* [Exercise requirements]:
Using the records below, give again exactly the lines from the line that contains "[link to Phlo Clinic Facebook] (557, 2407)" through the line that contains "Политика о персональных данных (463, 2488)", both ends included, and only those.

(Pixel coordinate grounding data)
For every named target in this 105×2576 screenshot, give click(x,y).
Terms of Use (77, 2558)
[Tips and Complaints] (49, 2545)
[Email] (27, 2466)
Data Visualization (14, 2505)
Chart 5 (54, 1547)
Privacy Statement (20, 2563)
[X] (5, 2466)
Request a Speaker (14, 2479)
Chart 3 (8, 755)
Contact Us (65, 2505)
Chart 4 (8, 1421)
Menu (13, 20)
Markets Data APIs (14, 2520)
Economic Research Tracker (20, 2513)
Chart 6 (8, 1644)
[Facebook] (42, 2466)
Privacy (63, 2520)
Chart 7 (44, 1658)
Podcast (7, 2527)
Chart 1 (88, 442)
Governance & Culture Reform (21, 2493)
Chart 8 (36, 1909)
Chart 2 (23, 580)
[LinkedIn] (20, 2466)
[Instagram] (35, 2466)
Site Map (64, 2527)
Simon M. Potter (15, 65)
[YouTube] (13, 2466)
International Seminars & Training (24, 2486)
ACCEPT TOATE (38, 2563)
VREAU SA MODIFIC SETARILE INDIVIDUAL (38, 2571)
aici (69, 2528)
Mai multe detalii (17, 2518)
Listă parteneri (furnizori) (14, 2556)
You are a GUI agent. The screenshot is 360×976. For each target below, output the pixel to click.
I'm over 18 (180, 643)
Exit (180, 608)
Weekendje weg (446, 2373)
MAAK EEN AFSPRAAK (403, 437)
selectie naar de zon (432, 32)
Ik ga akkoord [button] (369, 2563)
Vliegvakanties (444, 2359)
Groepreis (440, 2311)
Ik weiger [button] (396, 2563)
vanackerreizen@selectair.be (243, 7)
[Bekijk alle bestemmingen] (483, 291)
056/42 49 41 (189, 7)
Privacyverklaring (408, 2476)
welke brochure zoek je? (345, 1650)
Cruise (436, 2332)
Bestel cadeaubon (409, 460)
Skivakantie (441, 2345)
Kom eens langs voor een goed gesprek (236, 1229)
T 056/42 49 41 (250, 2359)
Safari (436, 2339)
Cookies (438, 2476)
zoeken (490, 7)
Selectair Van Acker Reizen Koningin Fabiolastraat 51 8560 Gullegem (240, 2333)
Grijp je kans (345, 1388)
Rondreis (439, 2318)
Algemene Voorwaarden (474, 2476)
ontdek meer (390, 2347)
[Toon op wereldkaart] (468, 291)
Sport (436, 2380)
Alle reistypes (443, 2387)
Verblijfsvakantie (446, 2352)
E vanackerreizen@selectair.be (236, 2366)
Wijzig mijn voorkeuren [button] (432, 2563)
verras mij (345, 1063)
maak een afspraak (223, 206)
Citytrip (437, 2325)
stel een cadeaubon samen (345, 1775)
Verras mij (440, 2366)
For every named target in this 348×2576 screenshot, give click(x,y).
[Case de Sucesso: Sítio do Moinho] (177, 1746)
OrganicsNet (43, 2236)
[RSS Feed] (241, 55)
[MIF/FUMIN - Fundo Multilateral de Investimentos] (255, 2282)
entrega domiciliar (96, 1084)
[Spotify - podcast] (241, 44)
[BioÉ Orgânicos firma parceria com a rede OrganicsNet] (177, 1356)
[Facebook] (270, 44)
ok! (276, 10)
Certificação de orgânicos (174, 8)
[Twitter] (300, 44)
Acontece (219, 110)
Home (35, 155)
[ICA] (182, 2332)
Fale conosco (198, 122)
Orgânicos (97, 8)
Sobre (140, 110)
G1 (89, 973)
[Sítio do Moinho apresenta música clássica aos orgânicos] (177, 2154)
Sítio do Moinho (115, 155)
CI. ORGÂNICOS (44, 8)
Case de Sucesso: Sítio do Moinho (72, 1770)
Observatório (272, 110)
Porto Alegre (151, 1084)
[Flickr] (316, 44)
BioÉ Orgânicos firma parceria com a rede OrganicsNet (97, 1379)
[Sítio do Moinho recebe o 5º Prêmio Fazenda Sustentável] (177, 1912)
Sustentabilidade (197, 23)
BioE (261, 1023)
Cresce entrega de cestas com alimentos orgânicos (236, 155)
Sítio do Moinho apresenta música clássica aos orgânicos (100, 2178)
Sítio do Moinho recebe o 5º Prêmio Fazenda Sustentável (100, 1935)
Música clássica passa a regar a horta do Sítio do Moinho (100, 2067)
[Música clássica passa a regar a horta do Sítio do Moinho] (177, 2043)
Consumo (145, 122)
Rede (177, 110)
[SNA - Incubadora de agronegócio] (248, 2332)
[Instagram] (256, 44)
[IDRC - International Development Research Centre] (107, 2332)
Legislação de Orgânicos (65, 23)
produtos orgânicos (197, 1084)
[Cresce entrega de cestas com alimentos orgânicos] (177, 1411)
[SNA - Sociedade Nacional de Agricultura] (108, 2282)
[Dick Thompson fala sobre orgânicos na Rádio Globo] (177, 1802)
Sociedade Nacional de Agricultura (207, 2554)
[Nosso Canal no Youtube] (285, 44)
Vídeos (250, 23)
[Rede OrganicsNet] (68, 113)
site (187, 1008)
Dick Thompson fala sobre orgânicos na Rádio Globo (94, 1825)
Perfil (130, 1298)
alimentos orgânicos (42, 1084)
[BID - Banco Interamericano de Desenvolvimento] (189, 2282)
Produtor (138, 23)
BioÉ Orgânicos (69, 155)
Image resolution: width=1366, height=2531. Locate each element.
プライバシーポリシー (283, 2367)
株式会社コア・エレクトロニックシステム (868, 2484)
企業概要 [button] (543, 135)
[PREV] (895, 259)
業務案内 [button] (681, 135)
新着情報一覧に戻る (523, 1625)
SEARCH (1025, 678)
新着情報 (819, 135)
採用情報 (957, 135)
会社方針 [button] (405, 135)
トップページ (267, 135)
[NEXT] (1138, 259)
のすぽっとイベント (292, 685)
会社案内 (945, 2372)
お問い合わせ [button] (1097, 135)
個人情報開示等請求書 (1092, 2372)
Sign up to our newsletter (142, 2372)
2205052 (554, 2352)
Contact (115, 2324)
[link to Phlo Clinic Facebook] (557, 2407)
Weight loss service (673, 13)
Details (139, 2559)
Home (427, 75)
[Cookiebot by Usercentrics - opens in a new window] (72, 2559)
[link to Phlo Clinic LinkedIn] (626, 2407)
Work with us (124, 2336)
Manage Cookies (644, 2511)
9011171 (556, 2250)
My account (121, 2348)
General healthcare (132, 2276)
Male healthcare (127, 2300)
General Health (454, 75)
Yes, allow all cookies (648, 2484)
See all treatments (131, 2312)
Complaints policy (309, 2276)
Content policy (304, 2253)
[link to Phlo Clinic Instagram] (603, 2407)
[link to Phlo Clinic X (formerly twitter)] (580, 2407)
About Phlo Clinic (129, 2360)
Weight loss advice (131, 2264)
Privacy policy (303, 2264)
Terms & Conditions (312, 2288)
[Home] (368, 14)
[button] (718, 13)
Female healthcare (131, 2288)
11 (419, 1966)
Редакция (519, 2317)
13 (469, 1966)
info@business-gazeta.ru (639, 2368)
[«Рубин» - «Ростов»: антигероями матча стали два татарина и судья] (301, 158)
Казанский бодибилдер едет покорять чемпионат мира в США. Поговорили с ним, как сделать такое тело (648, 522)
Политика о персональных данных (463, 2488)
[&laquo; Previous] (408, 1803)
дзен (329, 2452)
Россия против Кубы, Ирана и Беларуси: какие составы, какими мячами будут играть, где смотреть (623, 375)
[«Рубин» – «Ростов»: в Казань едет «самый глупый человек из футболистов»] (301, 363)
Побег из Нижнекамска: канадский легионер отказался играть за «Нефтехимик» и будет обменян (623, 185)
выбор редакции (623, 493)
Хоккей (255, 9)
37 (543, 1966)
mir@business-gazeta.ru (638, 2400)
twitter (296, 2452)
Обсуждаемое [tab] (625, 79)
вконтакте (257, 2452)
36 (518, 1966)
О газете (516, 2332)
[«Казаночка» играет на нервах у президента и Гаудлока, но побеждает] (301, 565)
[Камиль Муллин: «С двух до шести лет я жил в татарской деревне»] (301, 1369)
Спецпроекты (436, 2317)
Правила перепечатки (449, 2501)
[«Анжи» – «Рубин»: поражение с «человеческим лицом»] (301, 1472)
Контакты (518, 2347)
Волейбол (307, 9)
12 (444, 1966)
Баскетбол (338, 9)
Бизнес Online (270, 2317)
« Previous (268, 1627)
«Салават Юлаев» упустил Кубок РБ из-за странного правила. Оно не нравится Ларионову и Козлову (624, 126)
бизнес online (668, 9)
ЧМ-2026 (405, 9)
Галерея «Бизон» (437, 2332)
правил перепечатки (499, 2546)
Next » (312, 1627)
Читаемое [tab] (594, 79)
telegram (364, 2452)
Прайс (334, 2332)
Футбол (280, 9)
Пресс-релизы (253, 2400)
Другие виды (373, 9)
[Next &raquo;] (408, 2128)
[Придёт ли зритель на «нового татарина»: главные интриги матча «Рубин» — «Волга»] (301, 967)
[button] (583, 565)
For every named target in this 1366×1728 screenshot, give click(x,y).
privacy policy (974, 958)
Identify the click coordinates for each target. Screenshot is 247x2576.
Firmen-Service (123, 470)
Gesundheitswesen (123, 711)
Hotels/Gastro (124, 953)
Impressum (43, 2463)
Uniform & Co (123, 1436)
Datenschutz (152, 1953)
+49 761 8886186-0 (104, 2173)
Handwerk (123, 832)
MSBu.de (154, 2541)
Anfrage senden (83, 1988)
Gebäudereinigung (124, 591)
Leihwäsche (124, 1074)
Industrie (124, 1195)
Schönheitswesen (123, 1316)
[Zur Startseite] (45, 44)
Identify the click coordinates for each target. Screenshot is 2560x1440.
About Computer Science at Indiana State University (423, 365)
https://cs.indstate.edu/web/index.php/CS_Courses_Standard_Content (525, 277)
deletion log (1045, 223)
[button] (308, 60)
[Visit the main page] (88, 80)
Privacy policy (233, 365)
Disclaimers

* [Exercise answer]:
[link to Phlo Clinic Facebook] (557, 2407)
Weight loss service (673, 13)
Details (139, 2559)
Home (427, 75)
[Cookiebot by Usercentrics - opens in a new window] (72, 2559)
[link to Phlo Clinic LinkedIn] (626, 2407)
Work with us (124, 2336)
Manage Cookies (644, 2511)
9011171 (556, 2250)
My account (121, 2348)
General healthcare (132, 2276)
Male healthcare (127, 2300)
General Health (454, 75)
Yes, allow all cookies (648, 2484)
See all treatments (131, 2312)
Complaints policy (309, 2276)
Content policy (304, 2253)
[link to Phlo Clinic Instagram] (603, 2407)
[link to Phlo Clinic X (formerly twitter)] (580, 2407)
About Phlo Clinic (129, 2360)
Weight loss advice (131, 2264)
Privacy policy (303, 2264)
Terms & Conditions (312, 2288)
[Home] (368, 14)
[button] (718, 13)
Female healthcare (131, 2288)
11 (419, 1966)
Редакция (519, 2317)
13 (469, 1966)
info@business-gazeta.ru (639, 2368)
[«Рубин» - «Ростов»: антигероями матча стали два татарина и судья] (301, 158)
Казанский бодибилдер едет покорять чемпионат мира в США. Поговорили с ним, как сделать такое тело (648, 522)
Политика о персональных данных (463, 2488)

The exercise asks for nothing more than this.